Today I bought a new laptop, an HP pavilion dv4 (3GB ram, ATI 384mb video card, processor AMD Athlon II Dual Core, 320Gb hard drive).

The first problem I have is regarding the OS, its windows 7 home premium(32 bits), I need at least proffesional(I will install 64bit version) in order to use this laptop at work (need to join a domain) and wont let me upgrade cause the copy of W7 pro I have is in english and the pc OS its in spanish, add to that changin from 32 to 64bit, so I will format the drive. So here are my questions:

-My old laptop (Acer Aspire 5810TZ) has an ubuntu partition I would like to migrate to this new PC, how can I do that? is there like a transfer application or something like that on linux?

-On the new laptop: Should I create a primary partition and install ubuntu there? or install windows first and then ubuntu in a logical one?

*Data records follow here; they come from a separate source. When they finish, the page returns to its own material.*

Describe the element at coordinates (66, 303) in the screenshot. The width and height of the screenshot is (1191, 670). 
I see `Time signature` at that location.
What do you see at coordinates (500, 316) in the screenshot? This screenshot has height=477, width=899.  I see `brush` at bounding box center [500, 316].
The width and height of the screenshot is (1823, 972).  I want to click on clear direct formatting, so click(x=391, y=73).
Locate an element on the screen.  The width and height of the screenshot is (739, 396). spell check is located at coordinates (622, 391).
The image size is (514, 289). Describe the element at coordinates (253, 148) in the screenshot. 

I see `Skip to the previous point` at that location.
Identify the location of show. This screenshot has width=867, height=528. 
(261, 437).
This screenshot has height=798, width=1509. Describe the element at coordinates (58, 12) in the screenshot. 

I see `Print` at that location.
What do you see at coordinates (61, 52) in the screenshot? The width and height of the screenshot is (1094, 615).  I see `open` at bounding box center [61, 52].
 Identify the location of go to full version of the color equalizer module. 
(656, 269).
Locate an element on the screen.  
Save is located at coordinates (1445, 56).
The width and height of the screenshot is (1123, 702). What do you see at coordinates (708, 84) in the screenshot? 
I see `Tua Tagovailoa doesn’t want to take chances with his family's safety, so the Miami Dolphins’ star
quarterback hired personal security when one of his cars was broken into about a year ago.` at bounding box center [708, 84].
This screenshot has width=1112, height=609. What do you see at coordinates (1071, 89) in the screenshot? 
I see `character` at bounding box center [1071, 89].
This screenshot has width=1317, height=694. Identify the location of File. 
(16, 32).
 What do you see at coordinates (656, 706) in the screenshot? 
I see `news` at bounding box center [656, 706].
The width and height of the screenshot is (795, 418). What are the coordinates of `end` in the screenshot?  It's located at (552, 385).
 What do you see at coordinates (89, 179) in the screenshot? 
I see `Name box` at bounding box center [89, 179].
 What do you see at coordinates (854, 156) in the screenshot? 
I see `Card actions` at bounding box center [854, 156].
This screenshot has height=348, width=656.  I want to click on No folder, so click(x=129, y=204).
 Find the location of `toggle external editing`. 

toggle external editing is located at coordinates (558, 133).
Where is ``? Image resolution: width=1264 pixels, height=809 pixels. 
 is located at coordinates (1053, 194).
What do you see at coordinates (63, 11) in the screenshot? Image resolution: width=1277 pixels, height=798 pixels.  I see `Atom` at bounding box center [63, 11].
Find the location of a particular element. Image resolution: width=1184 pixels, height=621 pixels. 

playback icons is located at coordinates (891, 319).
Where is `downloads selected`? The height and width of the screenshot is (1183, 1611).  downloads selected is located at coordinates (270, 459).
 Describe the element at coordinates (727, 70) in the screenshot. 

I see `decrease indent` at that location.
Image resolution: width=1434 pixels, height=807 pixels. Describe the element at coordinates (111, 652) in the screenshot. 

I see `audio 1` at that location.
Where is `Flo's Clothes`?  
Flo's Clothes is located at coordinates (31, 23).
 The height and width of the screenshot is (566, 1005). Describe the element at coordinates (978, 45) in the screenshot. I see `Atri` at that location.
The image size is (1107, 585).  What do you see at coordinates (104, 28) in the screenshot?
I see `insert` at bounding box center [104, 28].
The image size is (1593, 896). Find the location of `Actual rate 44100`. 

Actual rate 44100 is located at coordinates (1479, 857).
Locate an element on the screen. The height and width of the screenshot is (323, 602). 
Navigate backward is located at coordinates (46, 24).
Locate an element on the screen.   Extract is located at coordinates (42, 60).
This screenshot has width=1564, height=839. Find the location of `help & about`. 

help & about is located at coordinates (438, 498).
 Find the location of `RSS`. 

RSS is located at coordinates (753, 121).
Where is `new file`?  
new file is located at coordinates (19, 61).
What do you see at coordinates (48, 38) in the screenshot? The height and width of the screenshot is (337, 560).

-What will happen with the recovery partition on the machine? of course I wont format that part but will it still work? can this recovery software factory provided by Hp restore linux partitions?

And most importantly:

-How does ubuntu work with pavilion laptops? any issues I should know(ie. no launch buttons, weird keyboard, no suspend, etc etc)?

thanks a lot for the help I really appreciate it

ImperialXT
March 4th, 2010, 04:45 AM
To my knowledge there isn't really a proper migration application, not just that it would probably be a better idea to just do a fresh install of ubuntu on the new laptop due to it being completely different hardware.

Install windows first then install ubuntu with grub to control the boot order because if you do it the other way around aka install ubuntu then windows. You wont be able to boot into ubuntu without playing around with some things, long story short windows doesn't like to share, ubuntu doesn't mind.

The HP recovery partition should still work if you don't remove it or modify it, It wont restore your linux partitions.

Sef
March 4th, 2010, 06:35 AM
Check out Clonezilla (http://clonezilla.org). It can clone your os from your old computer to your new one: either directly or indirectly.

X1R1
March 4th, 2010, 07:08 AM
Thank you for your replies.

Now, Regarding partitioning, should I create a primary partition for linux and logical for windows? or will it be better to do the other way around?

And, If there isnt a migration tool, can I do a fresh install and then copy the contents of my home folder would that help?

Mark Phelps
March 4th, 2010, 09:14 PM
Now, Regarding partitioning, should I create a primary partition for linux and logical for windows? or will it be better to do the other way around?

Other way around ... Win7 requires a Primary partition; Ubuntu is OK with a logical partition.